Benjamin Franklin to Joseph Banks 30-Aug-1783
Franklin describes the flight of Jacques-Alexandre-Cesar Charles on Wednesday, 27 August 1783.
A hollow Globe 12 feet Diameter was formed of what is called in England Oiled Silk, here Taffetas gommé, the Silk being impregnated with a solution of Gum elastic in Lintseed Oil, as is said. The parts were sewed together while wet with the Gum, and some of it was afterwards passed over the Seams, to render it as tight as possible.
It was afterwards filled with the inflammable Air that is produced by pouring Oil of Vitriol upon Filings of Iron, when it was found to have a tendency upwards so strong as to be capable of lifting a weight of 39 Pounds, exclusive of its own Weight which was 25 lbs and the Weight of the Air contain'd.
(Oil of Vitriol is probably sulphuric acid.)
He confirms that the balloon went up "till it enter'd the Clouds, when it seem'd to me scarce bigger than an Orange, and soon after became invisible, the Clouds concealing it."
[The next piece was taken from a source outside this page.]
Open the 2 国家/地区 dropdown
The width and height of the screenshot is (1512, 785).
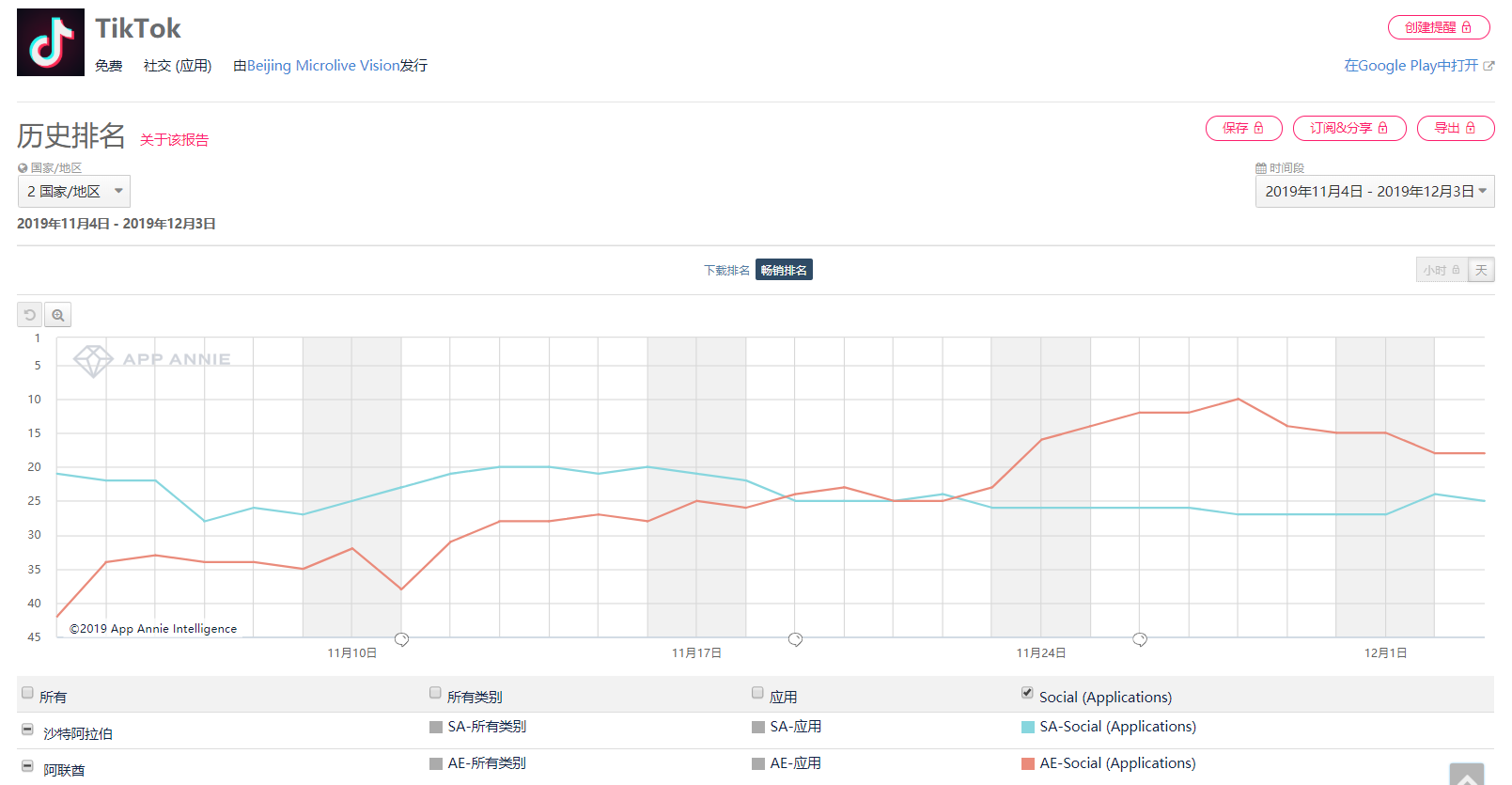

He writes that the Frères Montgolfier are working on another balloon, 38' in diameter, and "to be filled with a different Air, not yet made Public, but cheaper than that produc'd by the Oil of Vitriol, of which 200 Paris Pints were consum'd in filling the other."
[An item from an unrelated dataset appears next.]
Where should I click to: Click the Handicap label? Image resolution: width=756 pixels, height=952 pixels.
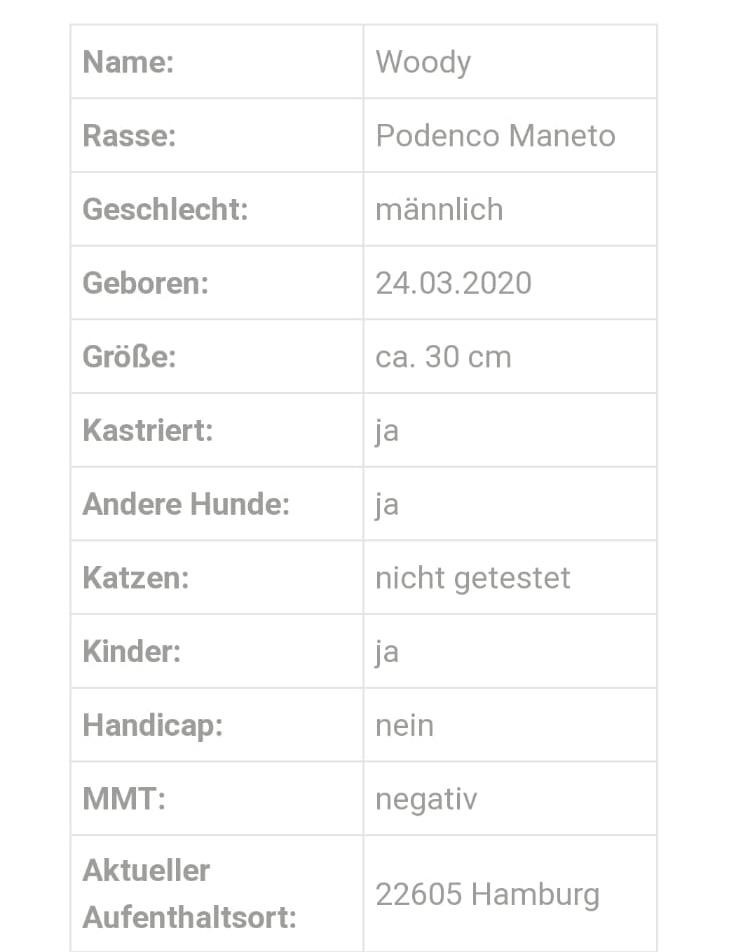[152, 726]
Among the Pleasanteries Conversation produces on this Subject, some suppose Flying to be now invented, and that since Men may be supported in the Air, nothing is wanted but some light handy Instrument to give and direct Motion. Some think Progressive Motion on the Earth may be advanc'd by it, and that a Running Footman or a Horse slung and suspended under such a Globe so as to have no more of Weight pressing the Earth with their Freet, than perhaps 8 or 10 Pounds, might with a fair Wind run in a straight Line across Countries as fast as that Wind, and over Hedges, Ditches & even Waters. It has been even fancied that in time People will keep such Globes anchored in the Air, to which byPullies they may draw up Game to be preserved in the Cool & Water to be frozen when Ice is wanted. And that to get Money, it will be contriv'd to give People an extensive View of the Country by running them up in an Elbow Chair a Mile high for a Guinea, &c., &c.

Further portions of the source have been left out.